But straight ahead among the bracken and coarse grass at the mouth of the valley ran a narrow track. Fifty yards from the road, the heather failed, and the terrain became brown, faintly iridescent bog streaked with slicks of purple and oily yellow. Beyond that rose thickets of strangely shaped trees. The river meandered through it, slow and broad, flanked by dense reedbeds of a bright ochre colour. The wind blew from the north, carrying a bitter, metallic smell.

“The Metal-Salt Marshes,” murmured Grif. He pointed to the reedbeds by the Minfolin. “Even in winter the colours are weird. In summer, they bemuse the brain. The birds and insects there are peculiar, too.”

“Some might find it beautiful,” said Cromis; and he did.

Theomeris Glyn snorted. He pinched his beaky nose. “It stinks, ” he said. “I wish I hadn’t come. I am an old man and deserve better.”

Grif smiled.

“This is just the periphery, greybeard. Wait until we reach the interior, and the water thickets.”

Where the valley bracken petered out, a dyke had been sunk to prevent the herd animals of Low Leedale from wandering into the bog. It was deep and steep-sided, full of stagnant water over which lay a multicoloured film of scum. They crossed it by a gated wooden bridge, the hooves of their horses clattering hollowly. Above them, Cellur’s lammergeyer was a black speck in the pale blue unclouded sky.

In the water thickets, the path wound tortuously between umber iron bogs, albescent quicksands of aluminium and magnesium oxides, and sumps of cuprous blue or permanganate mauve fed by slow, gelid streams and fringed by silver reeds and tall black grasses. The twisted, smooth-barked boles of the trees were yellow-ochre and burnt orange; through their tightly woven foliage filtered a gloomy, tinted light. At their roots grew great clumps of multifaceted translucent crystal like alien fungi.

Charcoal grey frogs with viridescent eyes croaked as the column floundered between the pools. Beneath the greasy surface of the water unidentifiable reptiles moved slowly and sinuously. Dragonflies whose webby wings spanned a foot or more hummed and hovered between the sedges: their long, wicked bodies glittered bold green and ultramarine; they took their prey on the wing, pouncing with an audible snap of jaws on whining, ephemeral mosquitoes and fluttering moths of April blue and chevrolet cerise.

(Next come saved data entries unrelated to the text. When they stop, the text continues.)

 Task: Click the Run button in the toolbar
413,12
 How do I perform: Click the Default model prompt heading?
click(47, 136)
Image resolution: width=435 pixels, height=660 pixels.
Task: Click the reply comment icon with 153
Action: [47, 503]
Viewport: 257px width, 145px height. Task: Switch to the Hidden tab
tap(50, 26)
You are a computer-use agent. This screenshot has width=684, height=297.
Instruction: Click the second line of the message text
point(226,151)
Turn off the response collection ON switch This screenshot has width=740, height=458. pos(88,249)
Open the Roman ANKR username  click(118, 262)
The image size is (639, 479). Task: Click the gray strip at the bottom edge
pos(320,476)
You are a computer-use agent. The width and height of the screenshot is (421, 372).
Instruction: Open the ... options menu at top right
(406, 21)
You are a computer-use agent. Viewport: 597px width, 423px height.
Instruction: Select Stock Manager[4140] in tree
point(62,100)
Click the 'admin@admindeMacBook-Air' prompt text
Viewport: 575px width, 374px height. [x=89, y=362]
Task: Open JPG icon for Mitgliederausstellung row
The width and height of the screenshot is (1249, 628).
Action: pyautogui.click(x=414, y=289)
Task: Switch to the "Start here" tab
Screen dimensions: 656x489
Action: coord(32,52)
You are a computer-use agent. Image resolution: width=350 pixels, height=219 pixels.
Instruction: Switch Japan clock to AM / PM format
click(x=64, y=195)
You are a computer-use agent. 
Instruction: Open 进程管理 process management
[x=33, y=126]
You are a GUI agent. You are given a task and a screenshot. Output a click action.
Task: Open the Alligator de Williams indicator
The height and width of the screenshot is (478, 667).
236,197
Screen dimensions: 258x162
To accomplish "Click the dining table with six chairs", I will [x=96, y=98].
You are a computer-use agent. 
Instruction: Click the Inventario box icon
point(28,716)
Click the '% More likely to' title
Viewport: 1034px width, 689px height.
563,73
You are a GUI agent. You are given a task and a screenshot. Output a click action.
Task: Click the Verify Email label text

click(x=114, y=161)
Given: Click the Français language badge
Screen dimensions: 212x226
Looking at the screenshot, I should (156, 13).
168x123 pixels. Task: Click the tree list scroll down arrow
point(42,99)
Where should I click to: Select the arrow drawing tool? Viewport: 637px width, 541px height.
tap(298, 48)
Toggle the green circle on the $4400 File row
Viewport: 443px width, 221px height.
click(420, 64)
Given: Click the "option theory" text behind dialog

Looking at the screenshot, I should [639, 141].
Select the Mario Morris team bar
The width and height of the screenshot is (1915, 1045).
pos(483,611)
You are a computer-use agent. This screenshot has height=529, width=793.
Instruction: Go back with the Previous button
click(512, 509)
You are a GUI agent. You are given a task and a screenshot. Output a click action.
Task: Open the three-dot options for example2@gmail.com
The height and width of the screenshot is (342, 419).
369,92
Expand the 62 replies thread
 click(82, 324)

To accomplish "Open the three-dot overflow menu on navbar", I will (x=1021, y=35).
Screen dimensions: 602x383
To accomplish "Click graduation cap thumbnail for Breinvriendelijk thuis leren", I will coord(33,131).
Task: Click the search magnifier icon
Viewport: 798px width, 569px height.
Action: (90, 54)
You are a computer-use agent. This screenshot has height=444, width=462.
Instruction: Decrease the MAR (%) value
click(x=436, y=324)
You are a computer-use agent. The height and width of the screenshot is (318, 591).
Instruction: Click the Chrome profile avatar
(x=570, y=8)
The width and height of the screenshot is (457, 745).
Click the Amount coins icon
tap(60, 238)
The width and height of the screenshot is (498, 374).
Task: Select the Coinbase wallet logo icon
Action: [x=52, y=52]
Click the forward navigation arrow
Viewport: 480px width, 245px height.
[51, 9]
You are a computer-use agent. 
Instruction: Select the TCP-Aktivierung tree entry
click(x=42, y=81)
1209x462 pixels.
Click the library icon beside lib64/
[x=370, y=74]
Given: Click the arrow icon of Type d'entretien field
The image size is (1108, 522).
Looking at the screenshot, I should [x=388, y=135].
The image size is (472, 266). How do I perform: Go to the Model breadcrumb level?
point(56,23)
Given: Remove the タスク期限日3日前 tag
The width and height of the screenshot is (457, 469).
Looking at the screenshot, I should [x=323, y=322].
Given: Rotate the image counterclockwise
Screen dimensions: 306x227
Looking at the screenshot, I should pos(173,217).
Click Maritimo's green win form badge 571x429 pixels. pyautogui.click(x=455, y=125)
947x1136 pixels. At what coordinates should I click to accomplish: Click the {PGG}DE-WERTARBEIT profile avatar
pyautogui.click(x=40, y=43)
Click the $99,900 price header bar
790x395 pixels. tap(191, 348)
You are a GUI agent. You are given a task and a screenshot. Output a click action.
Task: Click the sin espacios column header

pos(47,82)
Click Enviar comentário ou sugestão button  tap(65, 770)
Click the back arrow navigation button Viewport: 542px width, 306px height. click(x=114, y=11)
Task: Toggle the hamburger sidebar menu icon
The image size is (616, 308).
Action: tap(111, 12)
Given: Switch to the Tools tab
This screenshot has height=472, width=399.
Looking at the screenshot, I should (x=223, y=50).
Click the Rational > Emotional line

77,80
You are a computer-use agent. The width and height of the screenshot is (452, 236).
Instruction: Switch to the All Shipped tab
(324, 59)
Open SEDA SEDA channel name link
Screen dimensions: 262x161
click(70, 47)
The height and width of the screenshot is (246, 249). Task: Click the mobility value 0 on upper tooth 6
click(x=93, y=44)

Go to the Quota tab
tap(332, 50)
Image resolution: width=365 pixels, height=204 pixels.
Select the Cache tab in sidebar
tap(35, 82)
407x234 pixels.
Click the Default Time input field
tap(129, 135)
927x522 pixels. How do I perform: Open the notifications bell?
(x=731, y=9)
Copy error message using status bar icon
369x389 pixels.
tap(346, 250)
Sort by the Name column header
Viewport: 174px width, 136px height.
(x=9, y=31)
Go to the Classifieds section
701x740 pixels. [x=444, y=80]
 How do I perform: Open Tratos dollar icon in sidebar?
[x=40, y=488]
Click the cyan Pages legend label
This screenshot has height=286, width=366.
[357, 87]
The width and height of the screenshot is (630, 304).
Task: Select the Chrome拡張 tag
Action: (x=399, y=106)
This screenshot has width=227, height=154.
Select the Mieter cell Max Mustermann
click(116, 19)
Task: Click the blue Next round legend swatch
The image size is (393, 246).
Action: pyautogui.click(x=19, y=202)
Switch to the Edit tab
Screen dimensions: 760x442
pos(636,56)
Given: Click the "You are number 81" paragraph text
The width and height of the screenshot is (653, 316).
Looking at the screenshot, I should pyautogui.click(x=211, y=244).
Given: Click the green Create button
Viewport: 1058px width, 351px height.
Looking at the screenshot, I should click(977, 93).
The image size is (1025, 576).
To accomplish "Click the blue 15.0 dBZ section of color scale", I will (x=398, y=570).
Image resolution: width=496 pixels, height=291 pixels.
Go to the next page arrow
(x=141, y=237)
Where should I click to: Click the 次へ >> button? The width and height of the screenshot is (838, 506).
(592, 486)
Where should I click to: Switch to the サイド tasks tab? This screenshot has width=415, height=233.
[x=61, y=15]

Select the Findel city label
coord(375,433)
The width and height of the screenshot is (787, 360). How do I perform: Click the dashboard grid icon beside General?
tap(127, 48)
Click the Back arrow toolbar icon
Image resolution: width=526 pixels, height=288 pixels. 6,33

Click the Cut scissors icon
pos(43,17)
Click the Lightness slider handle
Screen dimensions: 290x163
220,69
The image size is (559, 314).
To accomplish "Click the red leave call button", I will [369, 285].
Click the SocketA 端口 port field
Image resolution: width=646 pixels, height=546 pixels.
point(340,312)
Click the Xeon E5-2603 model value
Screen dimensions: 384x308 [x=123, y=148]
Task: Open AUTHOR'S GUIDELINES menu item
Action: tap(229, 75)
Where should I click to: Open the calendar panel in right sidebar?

Over everything hung the heavy, oppressive stench of rotting metal. After an hour, Cromis’s mouth was coated with a bitter deposit, and he tasted acids. He found it difficult to speak. While his horse stumbled and slithered beneath him, he gazed about in wonder, and poetry moved in his skull, swift as the jewelled mosquito hawks over a dark slow current of ancient decay.

Grif drove his men hard, aiming to traverse the marsh in three days, but their beasts were reluctant, confused by Prussian blue streams and fragile, organic pink sky. Some refused to move, bracing their legs and trembling, and had to be driven. They turned rolling white eyes on their owners, who cursed and sank to their boot-tops in the mud, releasing huge bubbles of acrid gas.

When they emerged from the trees for a short while at about noon, Cromis noticed that the true sky was full of racing, wind-torn grey clouds, and despite its exotic colours, the Metal-Salt Marsh was cold.

In the evening of the third day, they reached the shallow waters of Cobaltmere in the northern reaches of the marsh. They had lost two men and a horse to the shifting sands; a third man had died painfully after drinking from a deceptively clear pool, his limbs swelling up and turning silver-grey. They were tired and filthy, but pleased with the speed of their progress.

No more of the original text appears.